▶ [Task goal] Return only the lines from the one that contains "1134x737 pixels." through the last line of the records below, exactly as they stand. Pictures are not part of the copy.

▶ [Extracted records]

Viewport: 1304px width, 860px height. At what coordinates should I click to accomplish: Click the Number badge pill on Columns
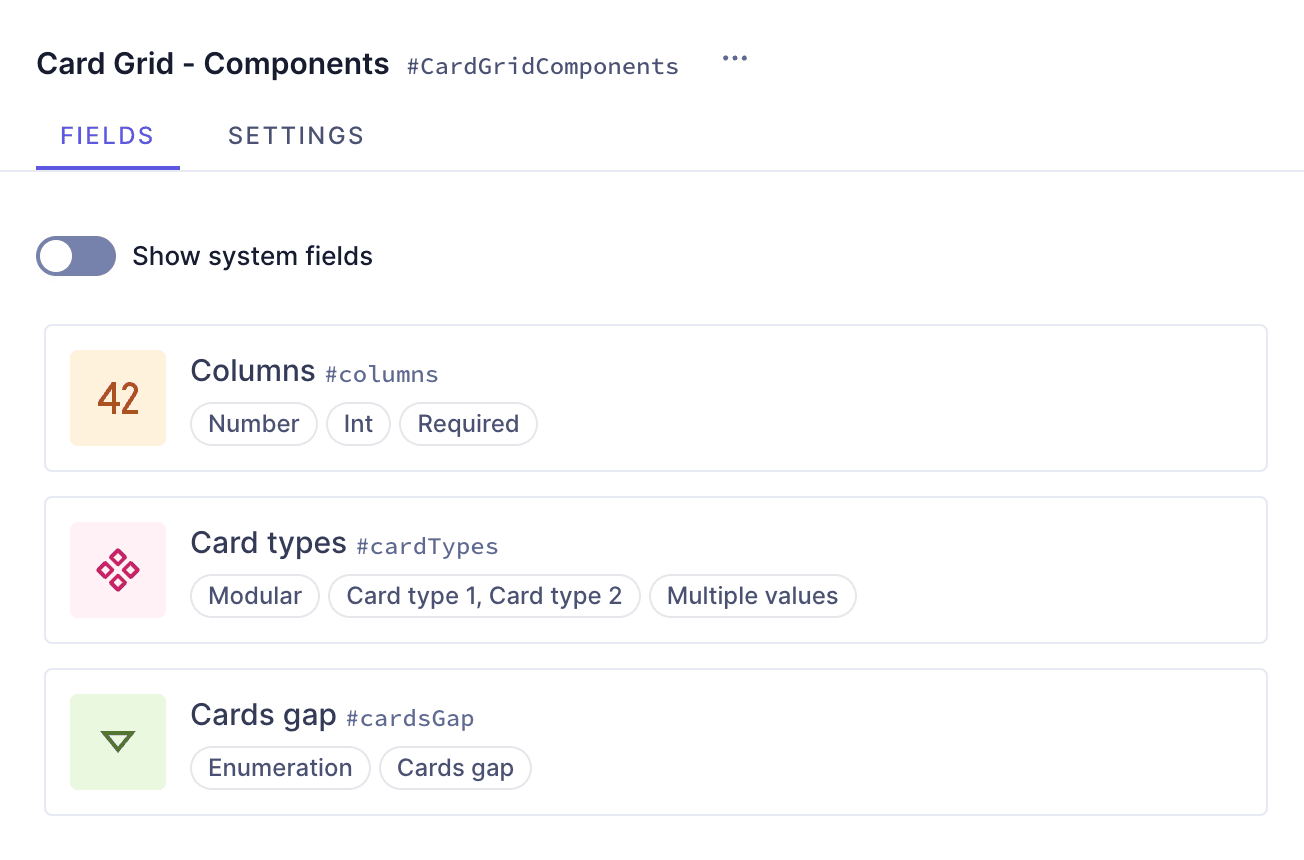[x=253, y=424]
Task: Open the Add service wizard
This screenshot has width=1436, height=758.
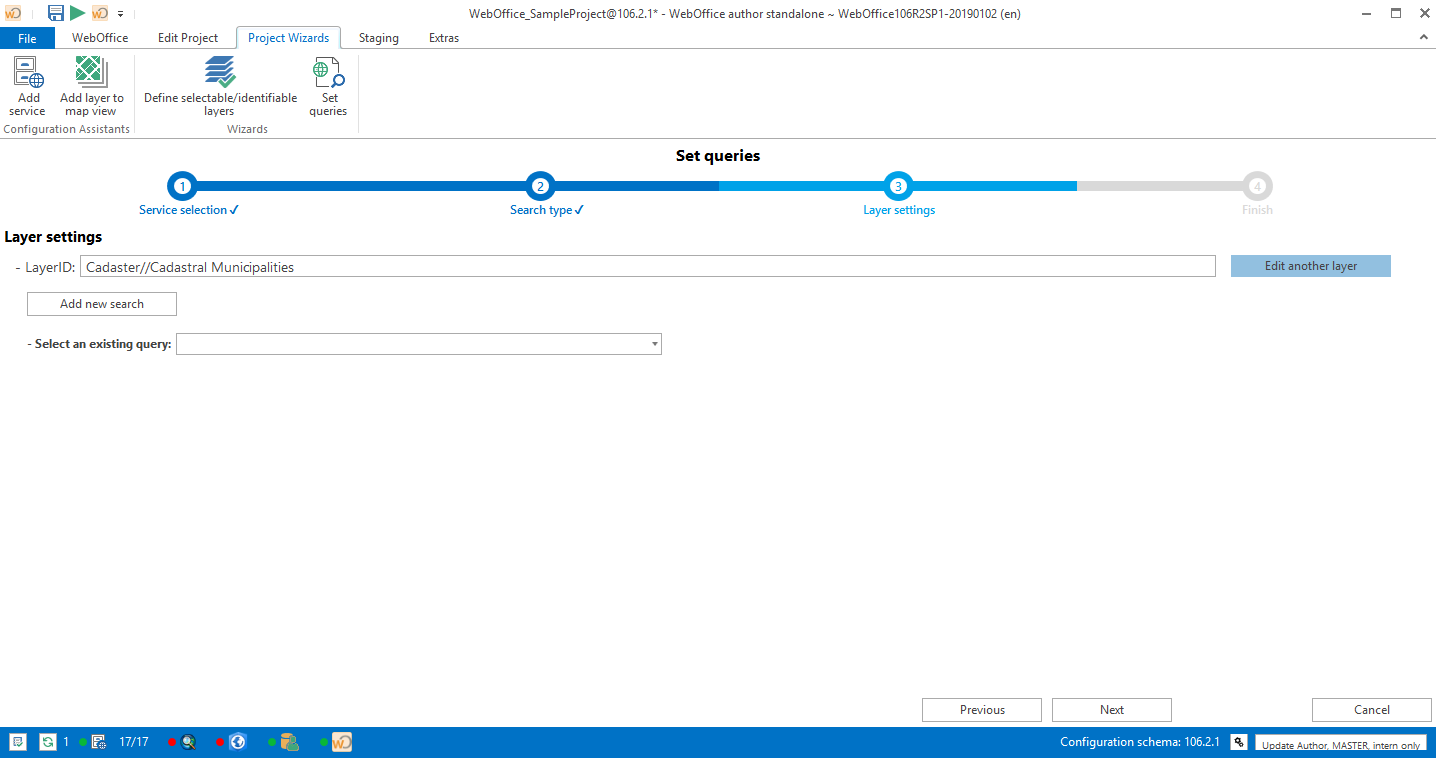Action: [x=27, y=85]
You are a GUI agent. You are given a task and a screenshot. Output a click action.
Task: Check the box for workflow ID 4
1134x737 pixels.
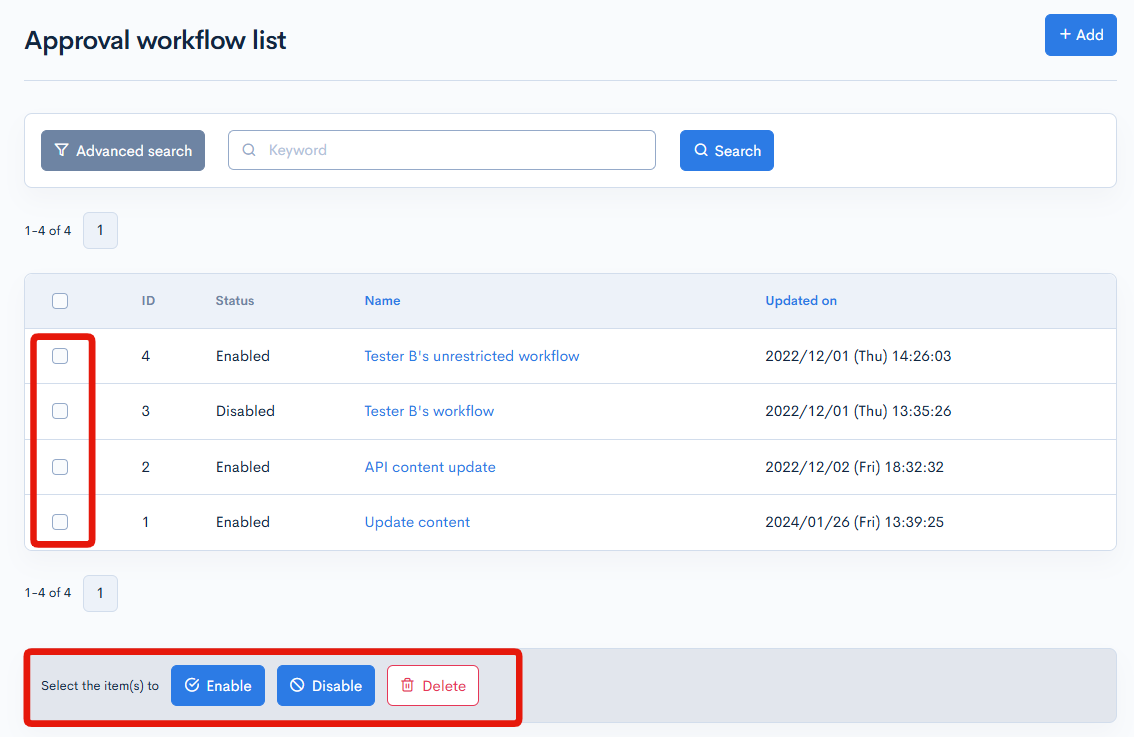(x=60, y=356)
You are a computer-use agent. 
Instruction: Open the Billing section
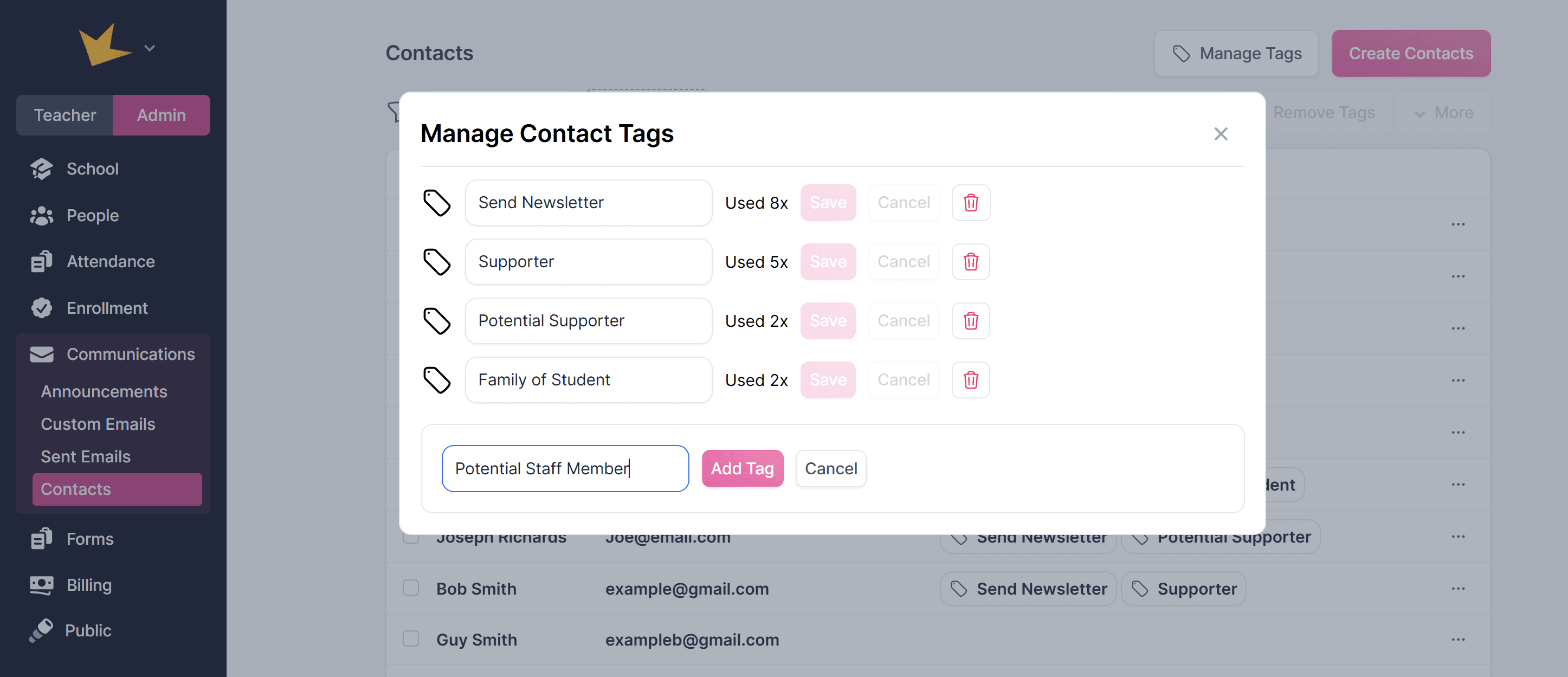(89, 585)
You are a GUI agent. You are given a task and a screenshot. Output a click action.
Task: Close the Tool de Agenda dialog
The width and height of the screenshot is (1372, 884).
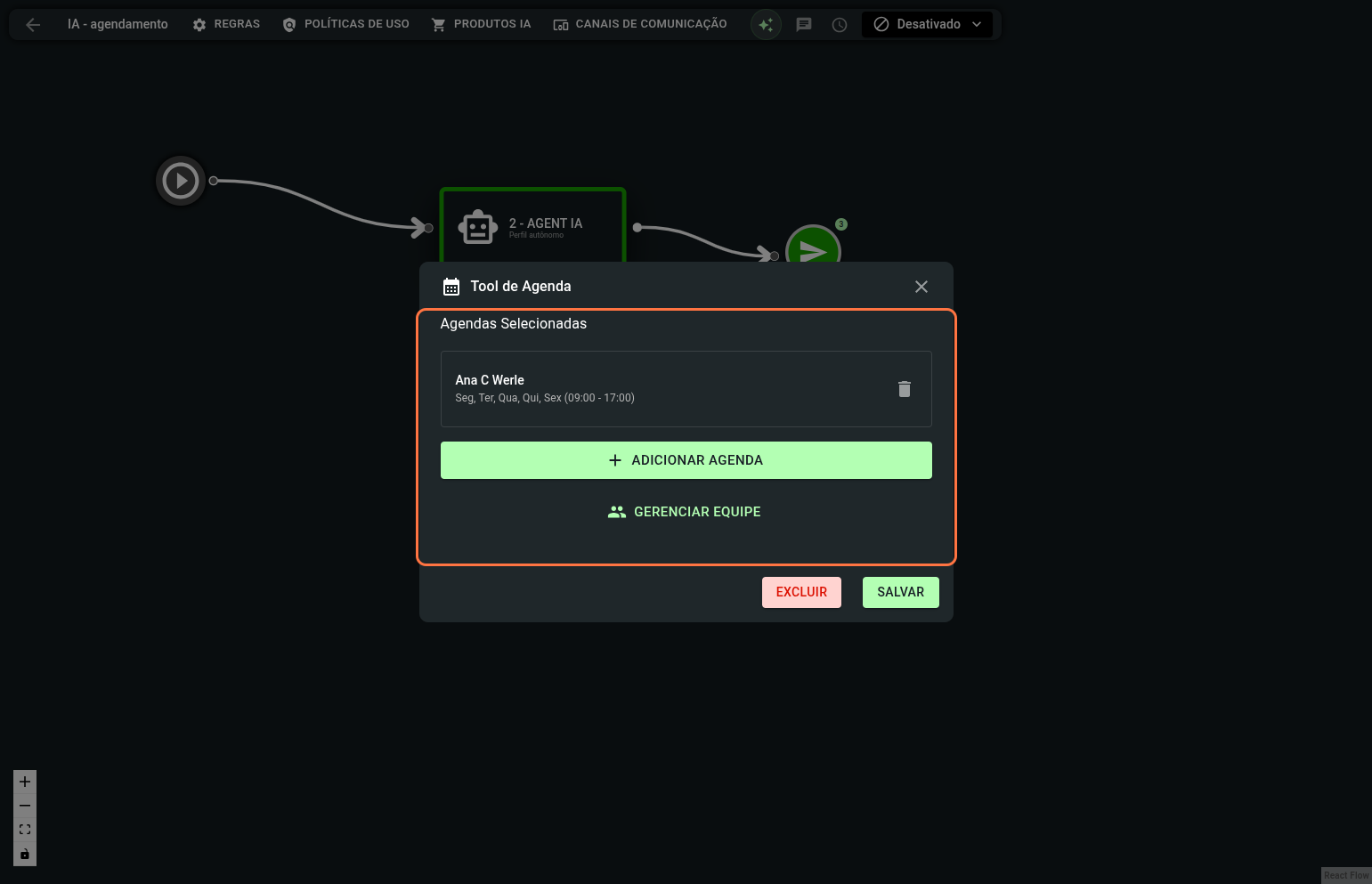[x=921, y=287]
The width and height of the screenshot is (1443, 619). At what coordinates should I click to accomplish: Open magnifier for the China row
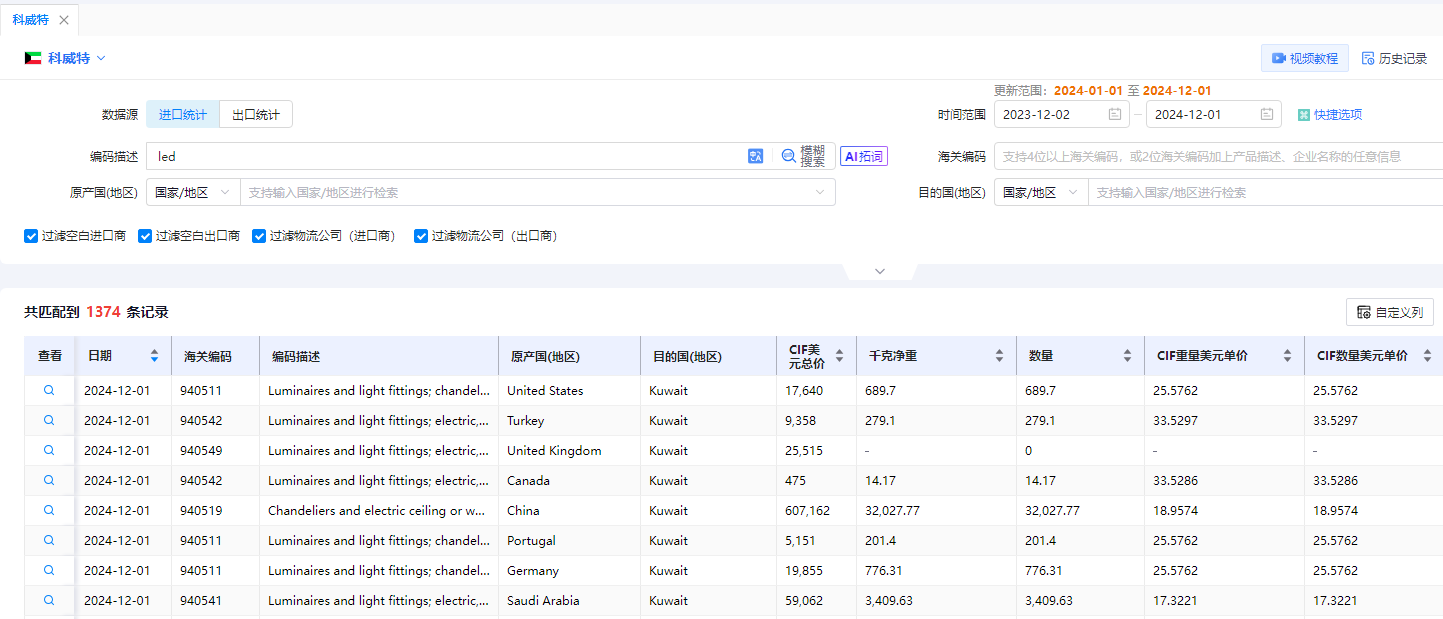pos(49,510)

▶ [Answer below]
1134x737 pixels.
(x=60, y=356)
You are a computer-use agent. 
Instruction: Open the Billing section
(89, 585)
You are a GUI agent. You are given a task and a screenshot. Output a click action.
Task: Close the Tool de Agenda dialog
The width and height of the screenshot is (1372, 884).
[x=921, y=287]
The width and height of the screenshot is (1443, 619). At what coordinates should I click to accomplish: Open magnifier for the China row
pos(49,510)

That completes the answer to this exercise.